Can you convert the material, from its first line up to and including the line with "click(x=225, y=10)", into a JSON list of strings, one string per line, leaving out blank lines?

** Begin **

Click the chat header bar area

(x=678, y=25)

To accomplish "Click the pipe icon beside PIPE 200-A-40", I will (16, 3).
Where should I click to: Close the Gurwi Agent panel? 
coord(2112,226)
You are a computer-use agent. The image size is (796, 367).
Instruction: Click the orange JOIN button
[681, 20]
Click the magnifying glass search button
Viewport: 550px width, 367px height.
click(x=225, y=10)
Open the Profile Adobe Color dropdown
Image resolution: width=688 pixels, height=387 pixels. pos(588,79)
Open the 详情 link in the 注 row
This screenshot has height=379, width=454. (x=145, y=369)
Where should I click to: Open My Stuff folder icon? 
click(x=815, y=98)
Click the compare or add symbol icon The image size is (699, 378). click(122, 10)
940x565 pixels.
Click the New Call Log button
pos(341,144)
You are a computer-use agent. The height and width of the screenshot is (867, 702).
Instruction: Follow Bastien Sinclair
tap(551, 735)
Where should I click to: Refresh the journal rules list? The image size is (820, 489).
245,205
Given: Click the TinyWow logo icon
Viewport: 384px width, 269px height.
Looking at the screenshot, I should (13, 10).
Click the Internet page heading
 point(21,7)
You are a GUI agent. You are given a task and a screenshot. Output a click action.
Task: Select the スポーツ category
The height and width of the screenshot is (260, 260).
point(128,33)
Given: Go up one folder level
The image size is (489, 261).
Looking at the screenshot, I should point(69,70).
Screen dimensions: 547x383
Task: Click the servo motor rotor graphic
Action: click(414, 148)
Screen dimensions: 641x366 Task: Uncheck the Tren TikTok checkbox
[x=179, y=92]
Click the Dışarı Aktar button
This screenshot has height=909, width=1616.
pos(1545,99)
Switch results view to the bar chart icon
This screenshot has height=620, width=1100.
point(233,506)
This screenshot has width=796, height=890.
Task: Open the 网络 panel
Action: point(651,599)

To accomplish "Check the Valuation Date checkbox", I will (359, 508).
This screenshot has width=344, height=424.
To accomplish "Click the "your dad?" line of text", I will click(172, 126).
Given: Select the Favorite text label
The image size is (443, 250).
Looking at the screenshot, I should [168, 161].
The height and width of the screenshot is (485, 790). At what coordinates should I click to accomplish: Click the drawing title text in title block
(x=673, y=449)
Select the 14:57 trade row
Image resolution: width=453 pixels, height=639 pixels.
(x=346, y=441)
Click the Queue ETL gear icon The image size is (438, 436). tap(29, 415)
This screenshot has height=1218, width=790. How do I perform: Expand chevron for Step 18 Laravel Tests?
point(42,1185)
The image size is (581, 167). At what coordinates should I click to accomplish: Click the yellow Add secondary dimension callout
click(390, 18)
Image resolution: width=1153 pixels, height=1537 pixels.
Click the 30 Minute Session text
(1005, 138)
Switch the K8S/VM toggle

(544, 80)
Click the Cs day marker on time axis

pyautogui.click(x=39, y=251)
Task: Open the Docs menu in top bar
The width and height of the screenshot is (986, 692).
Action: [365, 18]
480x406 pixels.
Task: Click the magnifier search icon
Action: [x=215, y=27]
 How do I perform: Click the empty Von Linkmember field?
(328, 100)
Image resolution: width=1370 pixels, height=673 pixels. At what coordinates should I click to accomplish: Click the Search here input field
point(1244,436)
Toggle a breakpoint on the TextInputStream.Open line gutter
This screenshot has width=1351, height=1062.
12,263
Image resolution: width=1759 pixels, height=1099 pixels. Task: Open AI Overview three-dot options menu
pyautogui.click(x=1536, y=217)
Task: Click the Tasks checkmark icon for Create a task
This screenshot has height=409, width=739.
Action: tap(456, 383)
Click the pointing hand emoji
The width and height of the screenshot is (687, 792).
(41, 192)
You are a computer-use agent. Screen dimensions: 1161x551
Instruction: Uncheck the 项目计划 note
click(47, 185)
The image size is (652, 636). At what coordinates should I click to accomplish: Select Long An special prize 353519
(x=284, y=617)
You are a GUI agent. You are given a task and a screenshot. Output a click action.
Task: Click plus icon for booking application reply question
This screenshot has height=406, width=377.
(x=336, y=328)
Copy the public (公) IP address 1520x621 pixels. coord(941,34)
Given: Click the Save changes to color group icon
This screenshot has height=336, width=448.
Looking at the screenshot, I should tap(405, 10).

** End **

ANSWER TO THIS TASK>
[
  "Click the chat header bar area",
  "(x=678, y=25)",
  "To accomplish \"Click the pipe icon beside PIPE 200-A-40\", I will (16, 3).",
  "Where should I click to: Close the Gurwi Agent panel? ",
  "coord(2112,226)",
  "You are a computer-use agent. The image size is (796, 367).",
  "Instruction: Click the orange JOIN button",
  "[681, 20]",
  "Click the magnifying glass search button",
  "Viewport: 550px width, 367px height.",
  "click(x=225, y=10)"
]